Exercise materials START

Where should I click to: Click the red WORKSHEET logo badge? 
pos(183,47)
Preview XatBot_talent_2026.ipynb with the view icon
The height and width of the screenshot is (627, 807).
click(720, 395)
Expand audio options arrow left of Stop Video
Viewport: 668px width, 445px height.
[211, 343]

Exercise materials END

Print all of the material above exactly as given.

Result of this task:
Where should I click to: Click the red WORKSHEET logo badge? 
pos(183,47)
Preview XatBot_talent_2026.ipynb with the view icon
The height and width of the screenshot is (627, 807).
click(720, 395)
Expand audio options arrow left of Stop Video
Viewport: 668px width, 445px height.
[211, 343]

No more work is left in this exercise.